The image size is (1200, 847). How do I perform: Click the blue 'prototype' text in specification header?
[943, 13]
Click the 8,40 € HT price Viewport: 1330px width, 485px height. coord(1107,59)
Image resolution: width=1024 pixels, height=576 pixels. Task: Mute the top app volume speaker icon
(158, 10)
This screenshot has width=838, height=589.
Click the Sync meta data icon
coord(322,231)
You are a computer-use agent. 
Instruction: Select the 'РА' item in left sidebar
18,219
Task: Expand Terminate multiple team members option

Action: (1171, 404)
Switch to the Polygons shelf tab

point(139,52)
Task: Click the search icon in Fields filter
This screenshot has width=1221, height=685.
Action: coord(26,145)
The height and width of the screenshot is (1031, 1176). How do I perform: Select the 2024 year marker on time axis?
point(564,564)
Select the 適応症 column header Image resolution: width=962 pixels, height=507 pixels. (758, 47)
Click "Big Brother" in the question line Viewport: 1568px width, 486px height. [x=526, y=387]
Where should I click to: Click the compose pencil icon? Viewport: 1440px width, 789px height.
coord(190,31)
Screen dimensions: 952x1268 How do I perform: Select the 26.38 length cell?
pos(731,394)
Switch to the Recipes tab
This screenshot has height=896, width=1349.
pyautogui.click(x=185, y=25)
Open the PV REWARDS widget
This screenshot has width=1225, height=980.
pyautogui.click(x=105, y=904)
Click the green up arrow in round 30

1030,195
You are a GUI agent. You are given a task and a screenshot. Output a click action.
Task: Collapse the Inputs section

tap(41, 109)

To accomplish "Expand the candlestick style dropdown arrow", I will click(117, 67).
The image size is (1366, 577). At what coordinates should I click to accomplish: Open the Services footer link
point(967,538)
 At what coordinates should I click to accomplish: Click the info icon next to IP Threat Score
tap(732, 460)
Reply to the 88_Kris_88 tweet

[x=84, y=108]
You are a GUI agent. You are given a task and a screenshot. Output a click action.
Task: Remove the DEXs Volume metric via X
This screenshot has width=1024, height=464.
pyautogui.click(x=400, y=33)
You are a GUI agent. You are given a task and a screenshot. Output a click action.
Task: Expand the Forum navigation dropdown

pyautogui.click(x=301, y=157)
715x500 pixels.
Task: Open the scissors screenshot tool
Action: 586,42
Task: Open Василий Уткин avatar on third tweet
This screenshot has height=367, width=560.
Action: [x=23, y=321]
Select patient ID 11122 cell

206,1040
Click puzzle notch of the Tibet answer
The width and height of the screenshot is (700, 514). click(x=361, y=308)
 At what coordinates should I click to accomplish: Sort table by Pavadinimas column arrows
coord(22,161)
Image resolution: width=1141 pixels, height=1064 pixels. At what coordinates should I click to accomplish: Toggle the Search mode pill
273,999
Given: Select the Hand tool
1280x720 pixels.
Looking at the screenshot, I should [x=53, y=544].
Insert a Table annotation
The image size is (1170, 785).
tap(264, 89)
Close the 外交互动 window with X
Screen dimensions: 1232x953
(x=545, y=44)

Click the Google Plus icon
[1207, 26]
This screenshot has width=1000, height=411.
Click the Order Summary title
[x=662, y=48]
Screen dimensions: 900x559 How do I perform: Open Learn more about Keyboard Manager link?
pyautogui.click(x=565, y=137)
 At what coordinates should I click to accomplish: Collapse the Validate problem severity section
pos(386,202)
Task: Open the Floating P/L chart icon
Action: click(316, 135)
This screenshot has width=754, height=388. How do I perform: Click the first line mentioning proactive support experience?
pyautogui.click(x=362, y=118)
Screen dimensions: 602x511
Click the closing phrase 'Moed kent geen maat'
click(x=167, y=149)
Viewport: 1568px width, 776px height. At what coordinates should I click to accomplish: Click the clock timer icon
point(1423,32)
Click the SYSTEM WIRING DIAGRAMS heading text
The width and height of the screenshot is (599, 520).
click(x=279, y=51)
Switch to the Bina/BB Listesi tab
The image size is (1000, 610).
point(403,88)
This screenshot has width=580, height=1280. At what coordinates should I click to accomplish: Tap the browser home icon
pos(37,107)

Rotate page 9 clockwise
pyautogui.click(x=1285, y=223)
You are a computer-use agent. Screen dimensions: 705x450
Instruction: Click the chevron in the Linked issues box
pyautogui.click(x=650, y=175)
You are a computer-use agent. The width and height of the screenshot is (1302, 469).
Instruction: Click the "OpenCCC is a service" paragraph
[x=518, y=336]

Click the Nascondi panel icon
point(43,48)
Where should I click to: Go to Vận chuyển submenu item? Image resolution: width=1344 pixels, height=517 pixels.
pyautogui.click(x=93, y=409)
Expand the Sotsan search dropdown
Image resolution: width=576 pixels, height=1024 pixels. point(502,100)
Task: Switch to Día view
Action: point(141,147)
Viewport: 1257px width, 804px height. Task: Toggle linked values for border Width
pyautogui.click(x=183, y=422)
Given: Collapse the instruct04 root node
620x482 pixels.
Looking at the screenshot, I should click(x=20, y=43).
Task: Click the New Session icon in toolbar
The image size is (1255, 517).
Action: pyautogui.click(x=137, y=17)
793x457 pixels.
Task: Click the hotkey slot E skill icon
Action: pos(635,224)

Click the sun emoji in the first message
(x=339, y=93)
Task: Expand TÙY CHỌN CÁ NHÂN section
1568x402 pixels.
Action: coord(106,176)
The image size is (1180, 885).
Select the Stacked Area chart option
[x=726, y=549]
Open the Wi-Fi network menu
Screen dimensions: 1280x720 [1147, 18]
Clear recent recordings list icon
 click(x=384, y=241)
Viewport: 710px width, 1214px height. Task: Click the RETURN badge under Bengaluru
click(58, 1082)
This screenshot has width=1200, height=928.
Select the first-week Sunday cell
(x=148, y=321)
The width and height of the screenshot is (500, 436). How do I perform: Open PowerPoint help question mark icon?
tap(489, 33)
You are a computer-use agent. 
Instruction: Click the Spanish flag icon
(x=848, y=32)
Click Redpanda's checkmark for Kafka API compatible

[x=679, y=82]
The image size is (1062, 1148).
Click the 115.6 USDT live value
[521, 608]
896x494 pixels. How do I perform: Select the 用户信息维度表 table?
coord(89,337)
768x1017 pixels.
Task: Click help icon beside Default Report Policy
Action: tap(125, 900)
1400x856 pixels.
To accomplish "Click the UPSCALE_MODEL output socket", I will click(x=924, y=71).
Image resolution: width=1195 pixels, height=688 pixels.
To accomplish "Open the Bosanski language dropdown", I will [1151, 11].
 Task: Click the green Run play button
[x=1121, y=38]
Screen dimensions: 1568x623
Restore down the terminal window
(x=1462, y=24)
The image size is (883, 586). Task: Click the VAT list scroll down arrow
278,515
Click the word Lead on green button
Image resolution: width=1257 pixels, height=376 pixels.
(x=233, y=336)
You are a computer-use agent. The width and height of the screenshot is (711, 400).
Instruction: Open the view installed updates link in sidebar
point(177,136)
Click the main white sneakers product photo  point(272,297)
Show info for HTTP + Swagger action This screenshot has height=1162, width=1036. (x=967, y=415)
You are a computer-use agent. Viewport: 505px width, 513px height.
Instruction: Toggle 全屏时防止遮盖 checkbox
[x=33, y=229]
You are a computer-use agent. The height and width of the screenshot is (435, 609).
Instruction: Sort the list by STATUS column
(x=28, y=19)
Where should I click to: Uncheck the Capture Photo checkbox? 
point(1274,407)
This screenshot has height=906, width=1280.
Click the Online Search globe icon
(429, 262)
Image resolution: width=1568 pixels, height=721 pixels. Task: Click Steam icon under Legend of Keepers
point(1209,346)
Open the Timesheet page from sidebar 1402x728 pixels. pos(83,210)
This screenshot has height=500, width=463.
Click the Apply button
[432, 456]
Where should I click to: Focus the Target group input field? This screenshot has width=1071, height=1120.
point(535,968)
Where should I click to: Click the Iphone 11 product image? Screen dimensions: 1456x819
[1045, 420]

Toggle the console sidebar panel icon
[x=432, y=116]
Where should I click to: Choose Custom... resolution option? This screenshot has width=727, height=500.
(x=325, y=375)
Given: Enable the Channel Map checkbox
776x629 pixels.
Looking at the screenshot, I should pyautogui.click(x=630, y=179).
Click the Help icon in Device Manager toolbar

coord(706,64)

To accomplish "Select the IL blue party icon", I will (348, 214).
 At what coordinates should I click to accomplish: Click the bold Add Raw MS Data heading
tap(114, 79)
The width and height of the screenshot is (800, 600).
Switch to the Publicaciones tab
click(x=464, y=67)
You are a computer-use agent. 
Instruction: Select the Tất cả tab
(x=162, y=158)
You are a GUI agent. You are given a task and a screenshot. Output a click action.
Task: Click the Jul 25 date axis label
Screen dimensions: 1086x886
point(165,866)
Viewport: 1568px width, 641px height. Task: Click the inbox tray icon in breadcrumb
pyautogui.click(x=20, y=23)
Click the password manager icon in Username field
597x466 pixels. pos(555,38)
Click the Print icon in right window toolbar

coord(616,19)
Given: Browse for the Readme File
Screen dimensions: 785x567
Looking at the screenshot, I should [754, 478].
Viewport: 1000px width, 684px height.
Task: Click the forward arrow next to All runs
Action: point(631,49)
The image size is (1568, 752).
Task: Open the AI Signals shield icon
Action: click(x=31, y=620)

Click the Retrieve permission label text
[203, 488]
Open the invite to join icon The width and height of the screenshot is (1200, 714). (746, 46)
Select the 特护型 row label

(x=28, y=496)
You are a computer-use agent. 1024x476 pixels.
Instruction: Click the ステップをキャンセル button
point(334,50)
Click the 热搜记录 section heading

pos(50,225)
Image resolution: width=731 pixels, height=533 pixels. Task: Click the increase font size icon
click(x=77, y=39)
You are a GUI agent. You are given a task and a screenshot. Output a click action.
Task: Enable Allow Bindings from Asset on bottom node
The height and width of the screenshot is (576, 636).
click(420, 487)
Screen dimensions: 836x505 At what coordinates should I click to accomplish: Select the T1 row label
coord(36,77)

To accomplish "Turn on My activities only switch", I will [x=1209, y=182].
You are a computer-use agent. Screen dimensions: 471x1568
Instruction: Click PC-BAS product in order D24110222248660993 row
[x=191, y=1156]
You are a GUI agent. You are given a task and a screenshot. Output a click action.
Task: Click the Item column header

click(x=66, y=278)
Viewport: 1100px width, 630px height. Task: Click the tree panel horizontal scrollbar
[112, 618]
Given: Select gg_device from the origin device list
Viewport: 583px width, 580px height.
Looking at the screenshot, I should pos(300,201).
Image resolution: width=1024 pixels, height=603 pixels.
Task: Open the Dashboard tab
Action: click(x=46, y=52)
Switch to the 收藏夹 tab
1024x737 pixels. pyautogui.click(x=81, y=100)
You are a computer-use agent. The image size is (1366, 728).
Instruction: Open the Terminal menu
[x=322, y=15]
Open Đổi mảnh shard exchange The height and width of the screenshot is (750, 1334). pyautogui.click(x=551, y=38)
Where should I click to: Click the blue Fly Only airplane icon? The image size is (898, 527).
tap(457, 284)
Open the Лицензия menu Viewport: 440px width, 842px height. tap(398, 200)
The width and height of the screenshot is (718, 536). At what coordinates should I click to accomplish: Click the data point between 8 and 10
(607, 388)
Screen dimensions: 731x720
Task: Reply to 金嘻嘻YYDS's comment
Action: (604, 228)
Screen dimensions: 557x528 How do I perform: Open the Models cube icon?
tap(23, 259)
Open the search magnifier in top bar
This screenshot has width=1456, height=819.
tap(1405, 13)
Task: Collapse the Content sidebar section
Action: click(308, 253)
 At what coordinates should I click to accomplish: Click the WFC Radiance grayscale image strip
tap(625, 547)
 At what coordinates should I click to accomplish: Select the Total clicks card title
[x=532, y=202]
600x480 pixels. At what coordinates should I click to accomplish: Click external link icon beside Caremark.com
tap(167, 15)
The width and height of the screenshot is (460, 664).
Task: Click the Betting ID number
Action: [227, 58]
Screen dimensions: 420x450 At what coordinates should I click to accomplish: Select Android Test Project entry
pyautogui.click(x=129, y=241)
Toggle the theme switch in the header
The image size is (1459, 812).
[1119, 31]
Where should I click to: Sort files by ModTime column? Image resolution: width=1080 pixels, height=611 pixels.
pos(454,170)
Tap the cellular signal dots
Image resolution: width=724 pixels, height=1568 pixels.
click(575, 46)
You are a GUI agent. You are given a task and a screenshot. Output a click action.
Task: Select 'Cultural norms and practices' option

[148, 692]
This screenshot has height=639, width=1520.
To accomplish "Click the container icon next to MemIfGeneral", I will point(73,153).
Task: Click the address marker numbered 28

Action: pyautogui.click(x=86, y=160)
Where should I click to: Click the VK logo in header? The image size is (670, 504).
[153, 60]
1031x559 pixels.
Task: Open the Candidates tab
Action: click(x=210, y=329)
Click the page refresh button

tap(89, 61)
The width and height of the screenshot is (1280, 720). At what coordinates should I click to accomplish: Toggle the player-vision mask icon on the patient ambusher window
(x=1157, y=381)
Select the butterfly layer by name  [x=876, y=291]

**********

Exercise goal:
Please reproduce, exactly as written, the lines of the records from the first line through the one containing "height. [x=526, y=387]".

Finished task:
The image size is (1200, 847). How do I perform: Click the blue 'prototype' text in specification header?
[943, 13]
Click the 8,40 € HT price Viewport: 1330px width, 485px height. coord(1107,59)
Image resolution: width=1024 pixels, height=576 pixels. Task: Mute the top app volume speaker icon
(158, 10)
This screenshot has width=838, height=589.
Click the Sync meta data icon
coord(322,231)
You are a computer-use agent. 
Instruction: Select the 'РА' item in left sidebar
18,219
Task: Expand Terminate multiple team members option

Action: (1171, 404)
Switch to the Polygons shelf tab

point(139,52)
Task: Click the search icon in Fields filter
This screenshot has width=1221, height=685.
Action: coord(26,145)
The height and width of the screenshot is (1031, 1176). How do I perform: Select the 2024 year marker on time axis?
point(564,564)
Select the 適応症 column header Image resolution: width=962 pixels, height=507 pixels. (758, 47)
Click "Big Brother" in the question line Viewport: 1568px width, 486px height. [x=526, y=387]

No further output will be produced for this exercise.